*REQUIREMENT*.
Filter the listing below for "agent" and report every line that has it.
*** RECORDS SHOWN ***
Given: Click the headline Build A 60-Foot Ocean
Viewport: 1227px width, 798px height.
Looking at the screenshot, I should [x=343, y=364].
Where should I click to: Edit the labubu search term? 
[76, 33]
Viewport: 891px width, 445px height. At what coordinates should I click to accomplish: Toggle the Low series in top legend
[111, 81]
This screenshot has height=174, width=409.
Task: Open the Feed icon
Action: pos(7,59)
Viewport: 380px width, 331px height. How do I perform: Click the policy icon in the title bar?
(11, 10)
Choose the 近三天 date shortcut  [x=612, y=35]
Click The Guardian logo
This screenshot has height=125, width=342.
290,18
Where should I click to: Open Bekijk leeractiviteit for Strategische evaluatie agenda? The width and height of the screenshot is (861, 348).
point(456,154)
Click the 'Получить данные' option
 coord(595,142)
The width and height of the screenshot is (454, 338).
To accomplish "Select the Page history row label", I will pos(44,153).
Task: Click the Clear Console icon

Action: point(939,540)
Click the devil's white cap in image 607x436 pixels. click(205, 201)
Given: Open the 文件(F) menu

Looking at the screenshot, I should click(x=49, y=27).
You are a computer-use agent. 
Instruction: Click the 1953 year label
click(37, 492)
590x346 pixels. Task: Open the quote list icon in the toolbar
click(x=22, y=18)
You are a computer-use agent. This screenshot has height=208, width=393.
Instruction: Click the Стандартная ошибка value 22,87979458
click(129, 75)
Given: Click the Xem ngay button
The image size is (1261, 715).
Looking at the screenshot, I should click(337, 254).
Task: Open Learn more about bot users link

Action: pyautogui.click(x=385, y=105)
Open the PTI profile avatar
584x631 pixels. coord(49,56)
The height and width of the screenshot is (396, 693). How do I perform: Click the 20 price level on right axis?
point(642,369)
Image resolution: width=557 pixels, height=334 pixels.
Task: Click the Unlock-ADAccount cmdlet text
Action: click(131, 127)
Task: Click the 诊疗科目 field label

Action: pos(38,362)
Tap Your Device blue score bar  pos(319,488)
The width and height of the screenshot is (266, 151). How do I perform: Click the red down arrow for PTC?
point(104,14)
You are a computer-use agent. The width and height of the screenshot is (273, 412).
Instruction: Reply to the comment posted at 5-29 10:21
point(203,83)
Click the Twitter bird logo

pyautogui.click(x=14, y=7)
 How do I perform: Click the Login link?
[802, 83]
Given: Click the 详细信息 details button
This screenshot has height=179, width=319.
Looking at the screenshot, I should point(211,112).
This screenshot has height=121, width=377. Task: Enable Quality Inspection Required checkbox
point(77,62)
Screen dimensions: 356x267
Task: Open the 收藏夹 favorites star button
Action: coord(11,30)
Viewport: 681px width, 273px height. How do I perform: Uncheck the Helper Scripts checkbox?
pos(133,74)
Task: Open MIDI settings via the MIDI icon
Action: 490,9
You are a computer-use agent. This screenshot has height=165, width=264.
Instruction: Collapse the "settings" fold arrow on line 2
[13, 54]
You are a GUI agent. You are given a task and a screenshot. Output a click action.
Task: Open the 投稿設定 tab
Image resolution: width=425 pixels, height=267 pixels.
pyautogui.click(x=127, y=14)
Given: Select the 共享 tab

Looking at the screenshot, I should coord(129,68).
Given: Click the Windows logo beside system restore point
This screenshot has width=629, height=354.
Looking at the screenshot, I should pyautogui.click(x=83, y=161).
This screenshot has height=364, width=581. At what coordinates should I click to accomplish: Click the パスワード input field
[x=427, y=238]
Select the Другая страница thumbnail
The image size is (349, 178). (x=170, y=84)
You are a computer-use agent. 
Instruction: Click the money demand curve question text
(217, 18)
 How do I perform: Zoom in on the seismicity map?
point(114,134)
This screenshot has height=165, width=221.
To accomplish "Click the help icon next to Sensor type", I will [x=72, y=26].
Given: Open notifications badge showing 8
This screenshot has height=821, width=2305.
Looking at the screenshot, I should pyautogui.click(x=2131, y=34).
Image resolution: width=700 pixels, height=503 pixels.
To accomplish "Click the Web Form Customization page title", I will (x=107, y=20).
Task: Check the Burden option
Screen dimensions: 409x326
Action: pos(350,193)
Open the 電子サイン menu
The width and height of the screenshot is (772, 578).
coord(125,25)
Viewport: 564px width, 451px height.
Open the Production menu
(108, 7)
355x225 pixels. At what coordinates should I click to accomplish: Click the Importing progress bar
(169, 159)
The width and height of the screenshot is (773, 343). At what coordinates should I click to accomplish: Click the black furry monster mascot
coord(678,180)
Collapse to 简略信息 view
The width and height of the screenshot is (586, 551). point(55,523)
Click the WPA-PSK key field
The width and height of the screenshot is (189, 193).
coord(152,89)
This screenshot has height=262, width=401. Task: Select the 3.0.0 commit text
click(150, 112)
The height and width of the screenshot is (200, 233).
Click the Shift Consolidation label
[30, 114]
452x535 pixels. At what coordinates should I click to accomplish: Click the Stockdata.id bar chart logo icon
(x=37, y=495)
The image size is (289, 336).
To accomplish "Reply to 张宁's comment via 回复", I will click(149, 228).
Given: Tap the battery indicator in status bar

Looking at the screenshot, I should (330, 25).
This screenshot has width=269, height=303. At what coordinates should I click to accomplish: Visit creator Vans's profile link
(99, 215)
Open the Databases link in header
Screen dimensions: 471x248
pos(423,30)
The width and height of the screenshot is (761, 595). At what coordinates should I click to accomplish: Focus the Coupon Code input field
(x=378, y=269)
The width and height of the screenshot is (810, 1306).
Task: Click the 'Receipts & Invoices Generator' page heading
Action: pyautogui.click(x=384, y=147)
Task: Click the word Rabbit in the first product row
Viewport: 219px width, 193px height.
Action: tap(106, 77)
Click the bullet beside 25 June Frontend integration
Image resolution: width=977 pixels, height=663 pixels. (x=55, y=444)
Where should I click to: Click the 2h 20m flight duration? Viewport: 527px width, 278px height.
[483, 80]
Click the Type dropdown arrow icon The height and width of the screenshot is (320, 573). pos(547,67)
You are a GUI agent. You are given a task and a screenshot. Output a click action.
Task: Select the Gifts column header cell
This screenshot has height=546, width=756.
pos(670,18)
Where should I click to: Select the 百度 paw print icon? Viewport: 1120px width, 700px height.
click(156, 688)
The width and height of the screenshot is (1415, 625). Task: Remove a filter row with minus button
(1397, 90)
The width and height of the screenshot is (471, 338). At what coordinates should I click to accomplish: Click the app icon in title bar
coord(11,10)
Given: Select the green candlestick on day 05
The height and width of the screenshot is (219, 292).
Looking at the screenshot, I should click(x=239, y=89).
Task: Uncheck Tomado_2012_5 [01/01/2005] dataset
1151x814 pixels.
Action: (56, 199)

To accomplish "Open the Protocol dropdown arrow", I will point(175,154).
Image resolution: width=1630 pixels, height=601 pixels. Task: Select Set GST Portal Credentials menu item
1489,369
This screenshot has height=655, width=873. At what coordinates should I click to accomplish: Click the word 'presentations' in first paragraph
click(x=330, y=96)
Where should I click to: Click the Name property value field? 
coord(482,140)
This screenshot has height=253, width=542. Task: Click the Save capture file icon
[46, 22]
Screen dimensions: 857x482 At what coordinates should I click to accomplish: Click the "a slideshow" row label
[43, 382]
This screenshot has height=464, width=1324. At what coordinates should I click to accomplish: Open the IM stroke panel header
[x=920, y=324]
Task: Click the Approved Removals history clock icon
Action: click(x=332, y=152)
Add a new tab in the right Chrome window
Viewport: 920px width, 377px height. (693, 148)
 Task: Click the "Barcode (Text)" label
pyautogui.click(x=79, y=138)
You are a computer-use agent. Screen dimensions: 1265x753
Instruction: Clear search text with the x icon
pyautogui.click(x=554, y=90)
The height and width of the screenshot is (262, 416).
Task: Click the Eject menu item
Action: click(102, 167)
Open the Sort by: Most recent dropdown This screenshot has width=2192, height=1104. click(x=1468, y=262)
***
*TASK ANSWER*.
You are a computer-use agent. 
You are a computer-use agent. This screenshot has height=208, width=393.
You are a computer-use agent. The width and height of the screenshot is (273, 412).
You are a computer-use agent. This screenshot has height=165, width=264.
You are a GUI agent. You are given a task and a screenshot. Output a click action.
You are a computer-use agent. 
You are a GUI agent. You are given a task and a screenshot. Output a click action.
You are a computer-use agent. Screen dimensions: 1265x753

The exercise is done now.